A nascent protein labeling strategy disclosed mitochondrial proteomic responses in punicalagin intervened insulin resistance of HepG2 cells.

Abstract

Insulin resistance (IR), as a common pathophysiological basis, is closely related to a variety of metabolic diseases, such as obesity and diabetes. IR is often accompanied by mitochondrial dysfunction which could be induced by a high fat diet. Punicalagin (PU), a natural compound extracted from pomegranate, could ameliorate palmitate-induced IR. However, the underlying mechanisms are not well known. We propose that understanding the proteomic response of mitochondria may help define the mechanisms of PU in the prevention of IR. Most of the mitochondrial proteins are encoded by nuclear genes and transported from cytoplasm.
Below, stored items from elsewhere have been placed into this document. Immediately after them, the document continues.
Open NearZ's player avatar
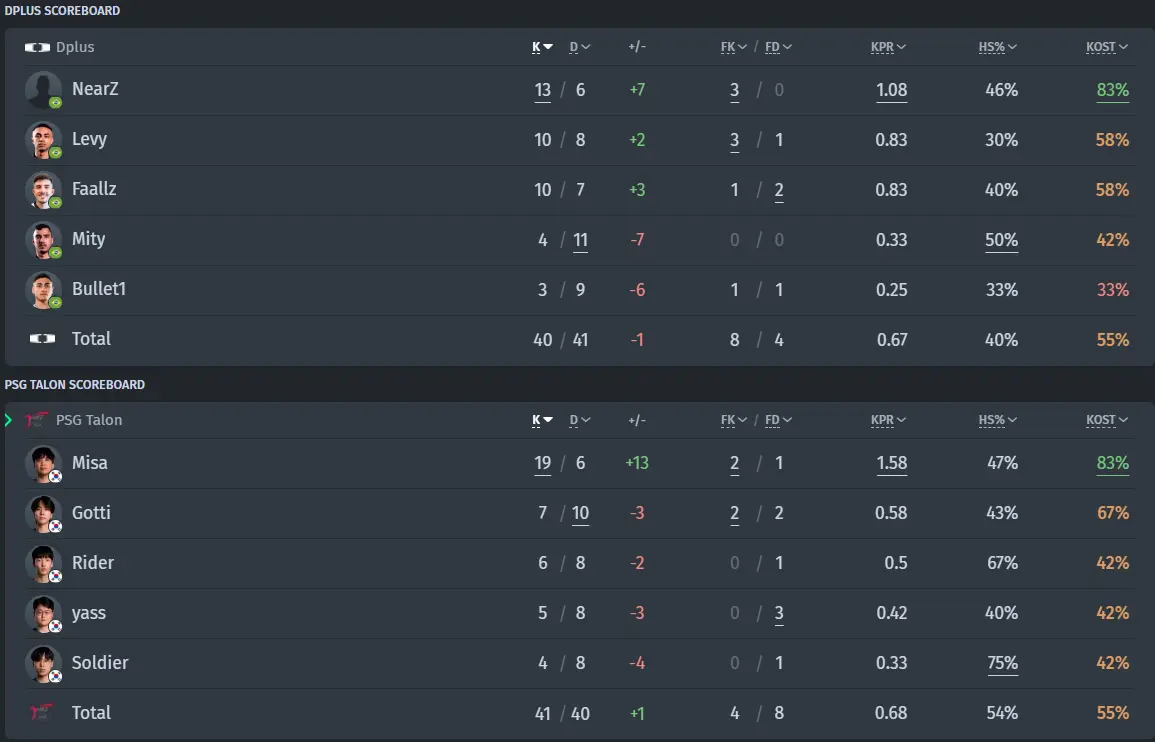This screenshot has height=742, width=1155. (x=43, y=90)
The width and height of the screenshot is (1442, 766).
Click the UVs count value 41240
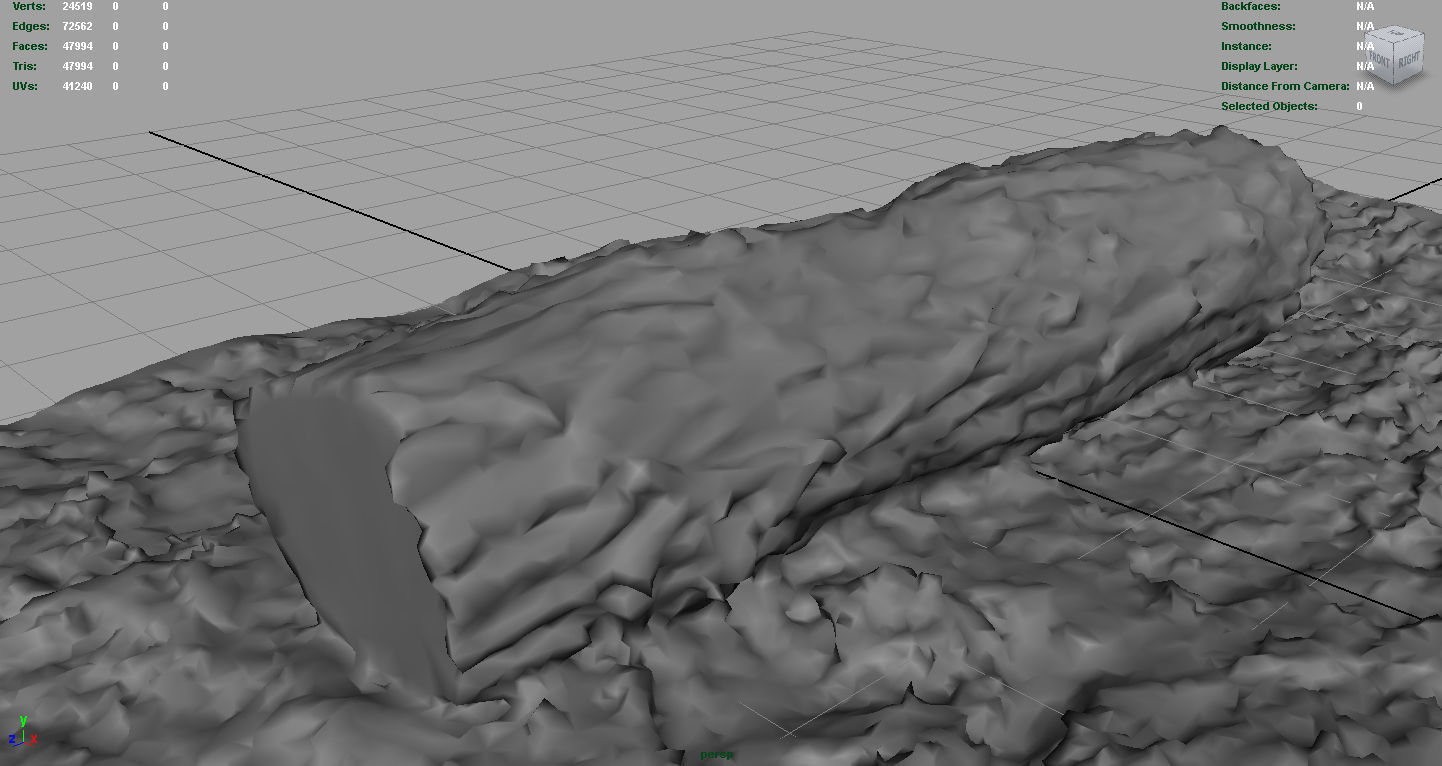point(77,86)
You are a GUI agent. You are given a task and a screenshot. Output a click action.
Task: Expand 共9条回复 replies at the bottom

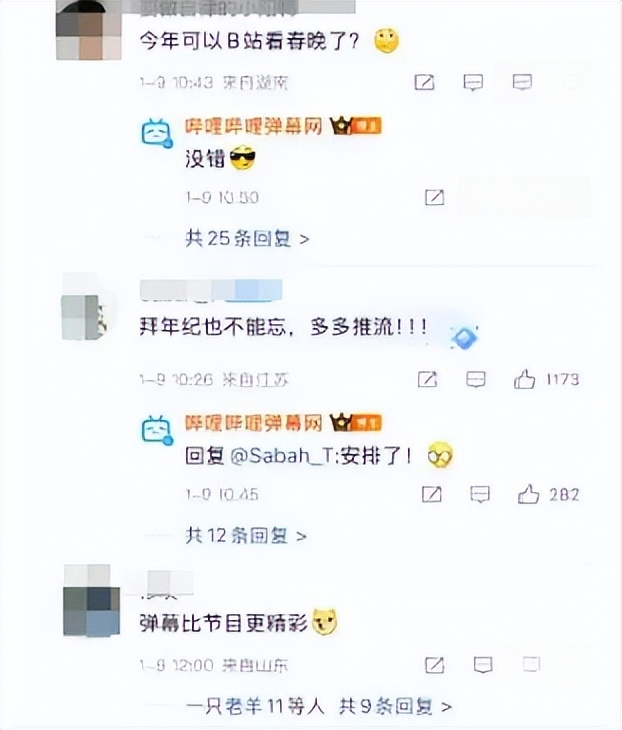click(396, 707)
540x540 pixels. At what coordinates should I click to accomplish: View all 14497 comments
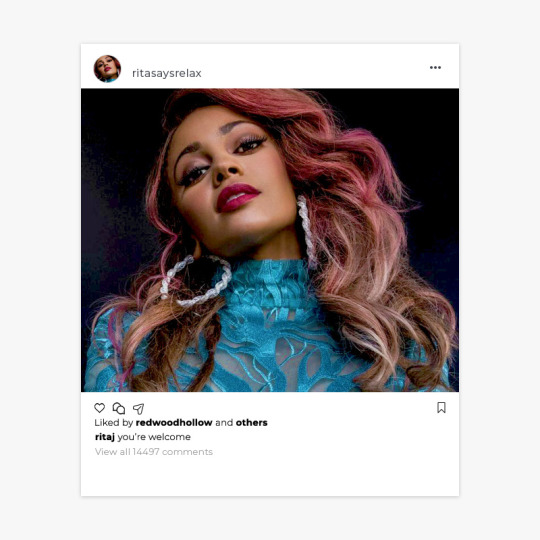154,452
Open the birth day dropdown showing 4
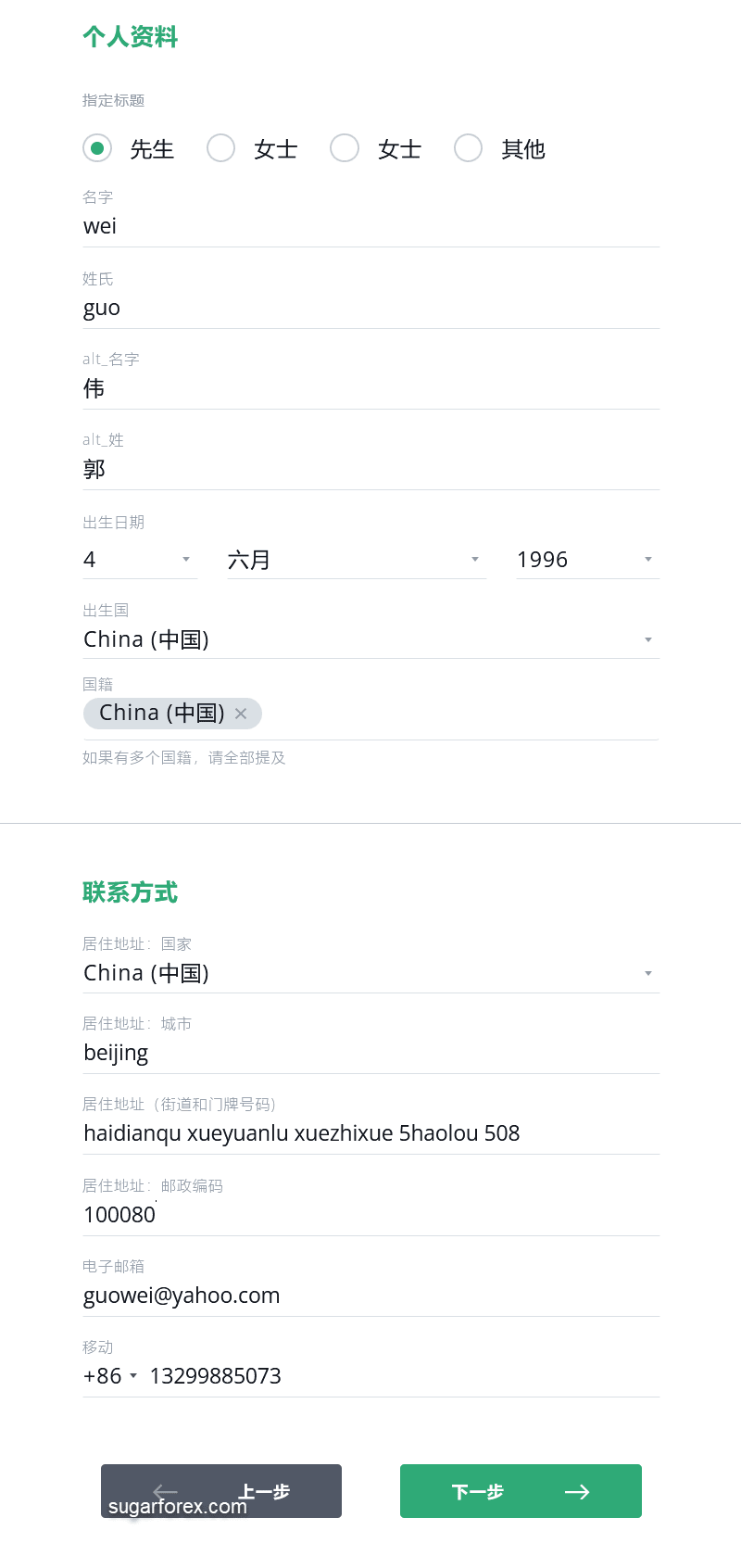741x1568 pixels. tap(140, 560)
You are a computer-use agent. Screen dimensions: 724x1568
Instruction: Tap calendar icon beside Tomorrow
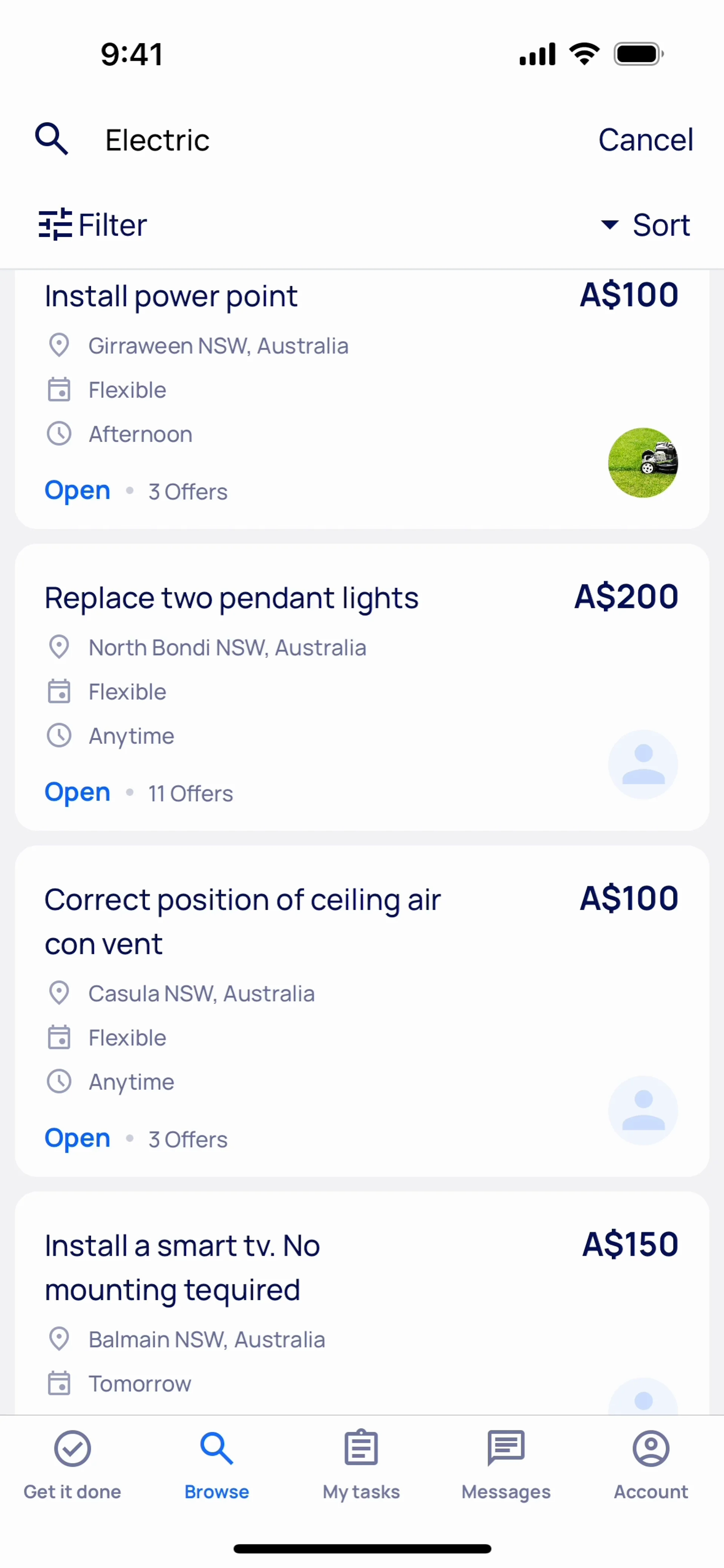tap(59, 1384)
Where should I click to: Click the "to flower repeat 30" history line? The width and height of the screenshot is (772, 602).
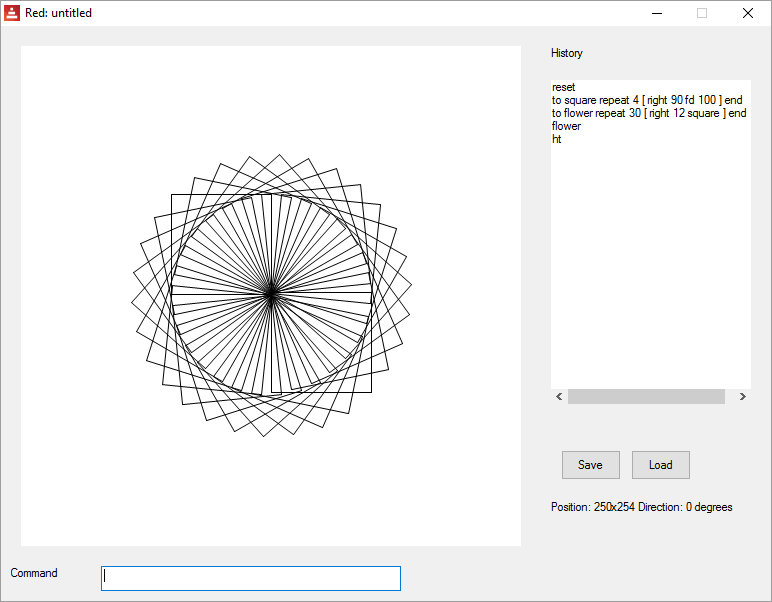coord(649,114)
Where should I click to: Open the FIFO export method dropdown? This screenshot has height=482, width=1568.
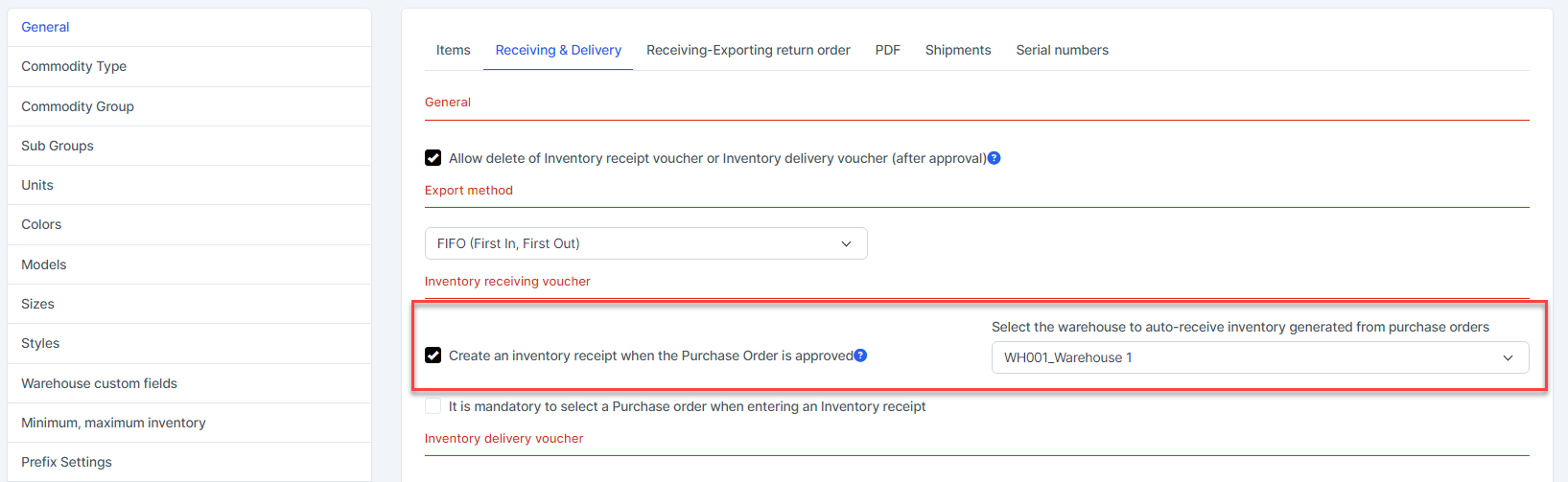[x=645, y=243]
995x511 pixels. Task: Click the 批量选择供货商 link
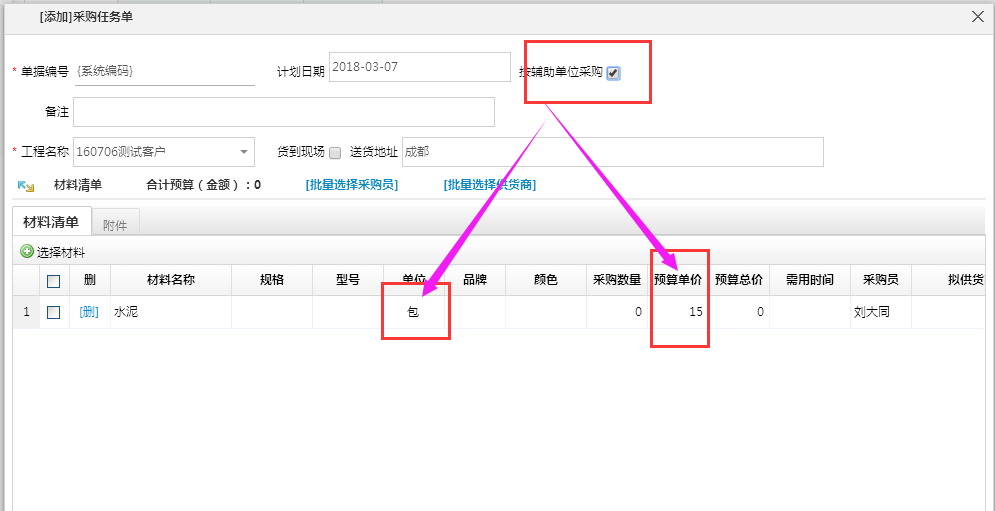click(489, 185)
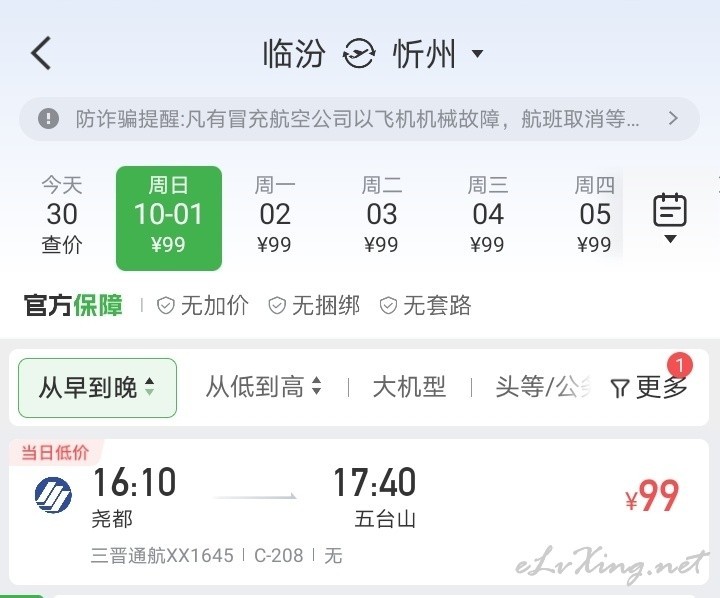Expand the fraud notice chevron
This screenshot has height=598, width=720.
tap(673, 118)
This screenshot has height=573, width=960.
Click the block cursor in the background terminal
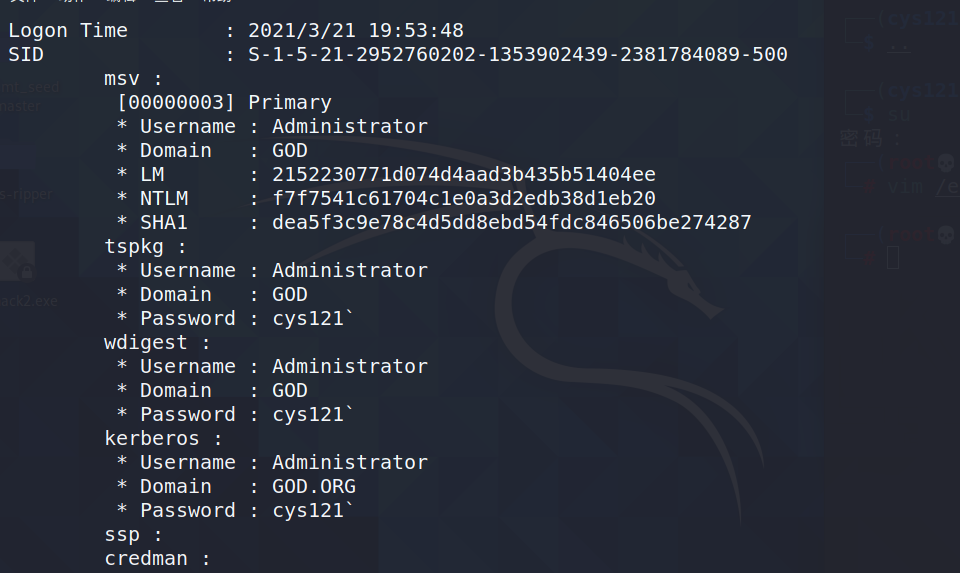tap(893, 257)
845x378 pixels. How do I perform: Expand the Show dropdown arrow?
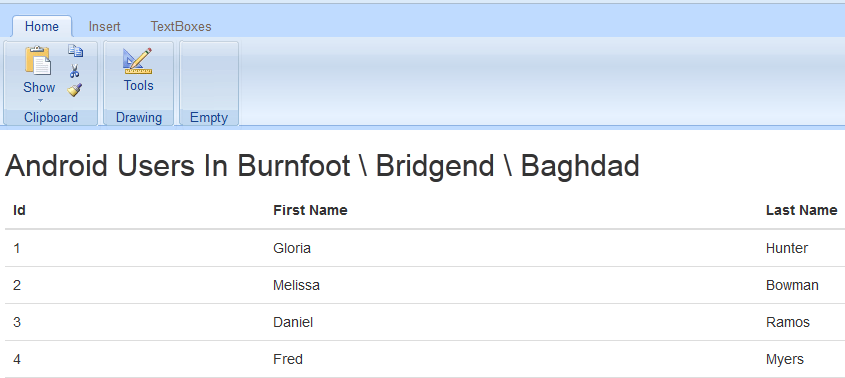(x=39, y=100)
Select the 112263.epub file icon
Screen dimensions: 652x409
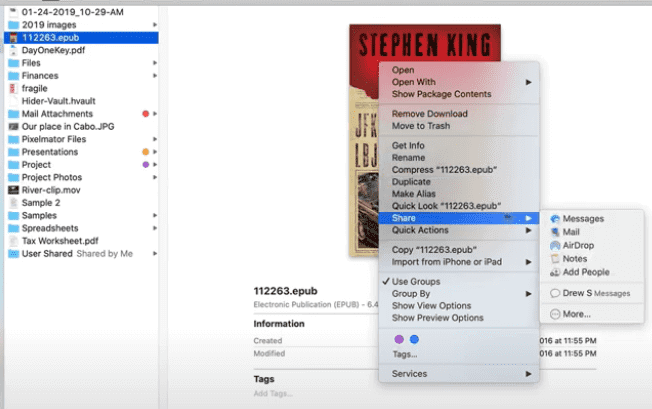coord(12,37)
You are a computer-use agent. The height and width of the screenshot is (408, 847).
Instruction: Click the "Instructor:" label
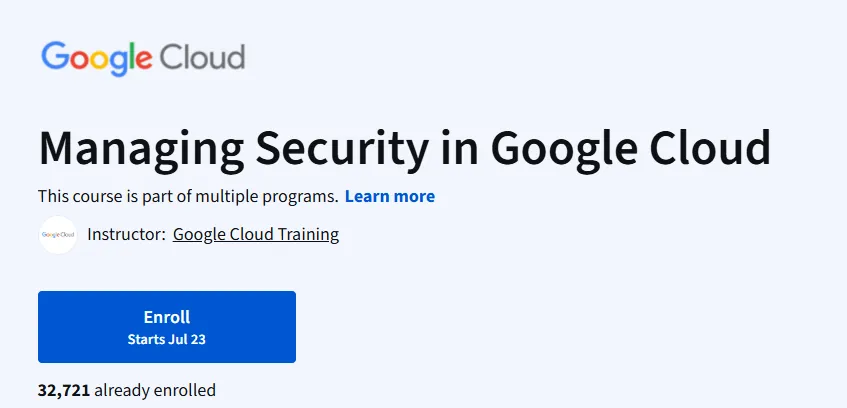click(x=126, y=235)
To distinguish newly incorporated proteins responding to stimuli from pre-existing mitochondrial proteome, nascent proteins in HepG2 cells were pulse labeled by an amino acid analog L-azidohomoalanine. Nascent nuclear encoded mitochondrial proteins were enriched by click reaction followed by mass detection. Our data showed that PU increased nuclear encoded protein incorporation to mitochondria in general though the total protein levels remained immobile. To decipher this phenomenon, we tested the protein and mRNA levels of genes related to mitophagy and mitochondrial biogenesis and found that the mitochondrial turnover was accelerated by PU treatment. By the nascent protein labeling strategy and pathway analysis, we enriched the newly incorporated proteins of mitochondria for responding to PU treatment and found that PU induced nascent protein incorporation into mitochondria and enhanced mitochondrial turnover. These findings demonstrate that PU prevents IR by targeting mitochondria, and thus, is an effective natural nutrient beneficial for mitochondrial turnover.